For anyone who has not bowled or has forgotten how the score is computed, there is a description of how to total a bowling score on the next couple pages, following the sample input and output. The main idea is that in order to win, you must get a higher score than your competitor.

Given your opponent’s final score and the number of pins you knocked down on each ball through the eighth frame, you are to compute what you need to win (if it is even possible). If you can’t possibly win, print “impossible”, otherwise print the sequence of rolls that will allow you to win that is first in lexicographical order. That is, the one with the lowest first roll, lowest second roll given the first roll, lowest third roll given the first two, etc..

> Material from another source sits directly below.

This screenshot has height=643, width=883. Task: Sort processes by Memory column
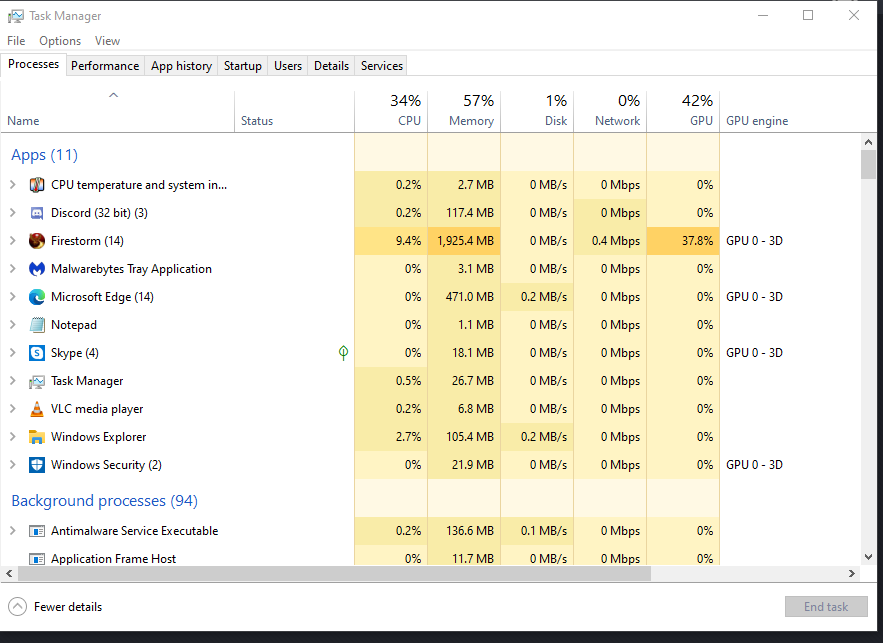464,111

Input for this problem will be a series of test cases. Each case will consist of your opponent’s final score followed by the number of pins knocked down with each roll of the ball for your first eight frames. End-of-input will be indicated by a negative number. All other values on the file will be valid game pin counts. Your opponent’s score will be an integer from 0 to 300, and the numbers of pins knocked down on your rolls will all be nonnegative integers less than or equal to 10 (the 10 being the number of pins standing at the start of each frame). The sample input below is neatly formatted only to make it clear how it matches the examples that follow. You will need to process the input carefully in order to determine where one test case ends and the next begins, because you can not assume any format in terms of spacing and line breaks in the actual input file!

For each input case, print the rolls needed to win the game. Follow this format exactly: “Case”, one space, the case number, a colon and one space, and the answer for that case given as either “impossible” or the required numbers of pins, with exactly one space between each pair of numbers and no trailing spaces.

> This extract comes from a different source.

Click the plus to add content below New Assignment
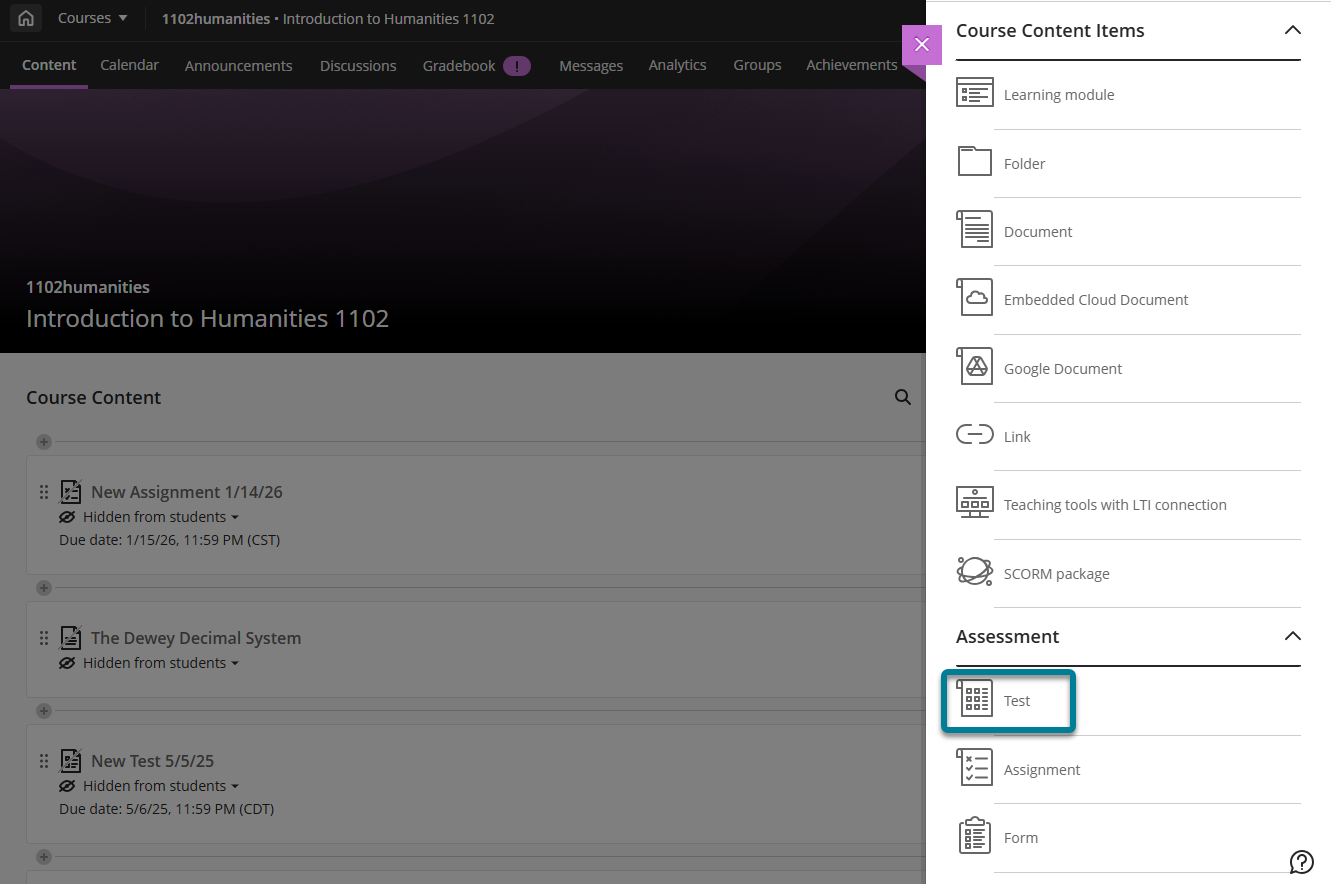This screenshot has width=1331, height=884. [x=43, y=588]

80 4 3 6 2 4 2 8 1 4 5 6 2 7 2 9 0 215 4 6 6 2 4 2 8 1 10 6 2 7 2 9 0 299 10 10 10 10 10 10 10 10 -1

Case 1: 0 0 0 10 6 Case 2: impossible Case 3: 10 10 10 10

There are ten pins that you attempt to knock down by rolling a ball at them.

For each set of ten pins, if you do not knock them all down with your first ball, you get a second try.

The one or two balls you roll at the set of ten pins is called a “frame,” and there are ten frames in a game.

If you knock all the pins down with your first roll, that is called a “strike.” If you knock all the pins down, but it takes both rolls, that is called a “spare.”

The score is computed as the sum of the pins you knock down, but there are bonuses for spares and strikes which are computed as described below. If you never get a spare or a strike, your score is simply the total of your twenty rolls.

If you get a strike, you double count the score of the next two rolls. If you get a spare, you double count the next one roll.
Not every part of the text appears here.